Texto fornecido:
..............................

Presidente do Conselho Nacional do Brasil, Emília Fernandes, fala sobre o trabalho da Sociedade São Vicente de Paulo e da comemoração de aniversário do Conselho Metropolitano de Caratinga
CARATINGA – Hoje Caratinga recebe o Vincentivar. Trata-se da comemoração dos 15 anos do Conselho Metropolitano de Caratinga e do Dia de São Vicente de Paulo. O evento acontece no Santuário de Adoração (pátio da gruta).
São esperadas caravanas de diversas localidades, a partir de 8h, seguido de reunião ordinária. Após uma pausa para o almoço, acontecerá Adoração ao Santíssimo com a equipe missionária, palestra “Tecendo a caridade”, com Emília Fernandes Figueiró Jerônimo, presidente do Conselho Nacional do Brasil (CNB); momento de espiritualidade e encerramento com a missa. A animação do evento será feita pela Banda Chama.
O evento é organizado pela presidente do Conselho Metropolitano de Caratinga, Marly de Paula Barboza. De acordo com Marly, o Conselho tem muitos motivos para comemorar. Afinal, são dois projetos sociais desenvolvidos com apoio da Sociedade São Vicente de Paulo. “Estamos com o de corte e costura ‘Salão de Costura Antônio Frederico Ozanam’, contemplando 10 assistidos, mas, temos abertura para um número maior. Trabalhamos voluntariamente e nosso sonho é depois criar uma cooperativa para que essas pessoas possam trabalhar e ter mais dignidade. Temos também a escola de música ‘Antônio Frederico Ozanam’, que é um salão onde a gente acolhe as crianças, para que não fiquem na rua. Ali estão tendo formação religiosa, aprendendo uma profissão e vão ter uma vida diferente dos pais. Inclusive, é um órgão católico, mas atendemos crianças católicas e evangélicas. Temos lá cerca de 80 crianças já participando e mais de 70 aguardando uma nova oportunidade. E fomos contemplados com uma complementação para esse projeto de em torno de 11 mil reais para dar continuidade. A gente espera ainda muito mais, se Deus quiser”.

..............................

Dados brutos:
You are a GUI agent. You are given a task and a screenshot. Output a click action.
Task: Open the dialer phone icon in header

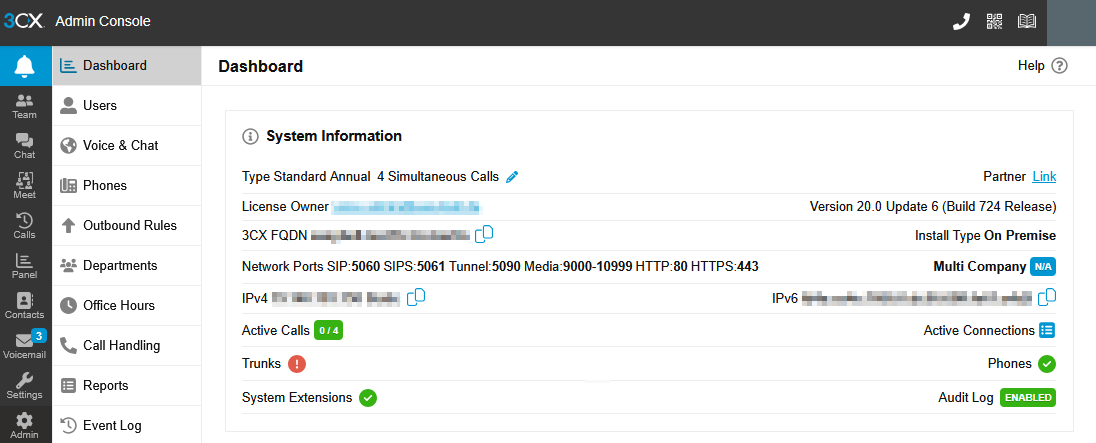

..............................

Instrução escrita A: No texto sobre o Vincentivar, qual banda fará a animação do evento?
Instrução escrita B: Transcreva do texto sobre o Vincentivar o trecho que vai de "São esperadas caravanas" até "pela Banda Chama.".

Resposta A: A animação do evento será feita pela Banda Chama.

Resposta B:
São esperadas caravanas de diversas localidades, a partir de 8h, seguido de reunião ordinária. Após uma pausa para o almoço, acontecerá Adoração ao Santíssimo com a equipe missionária, palestra “Tecendo a caridade”, com Emília Fernandes Figueiró Jerônimo, presidente do Conselho Nacional do Brasil (CNB); momento de espiritualidade e encerramento com a missa. A animação do evento será feita pela Banda Chama.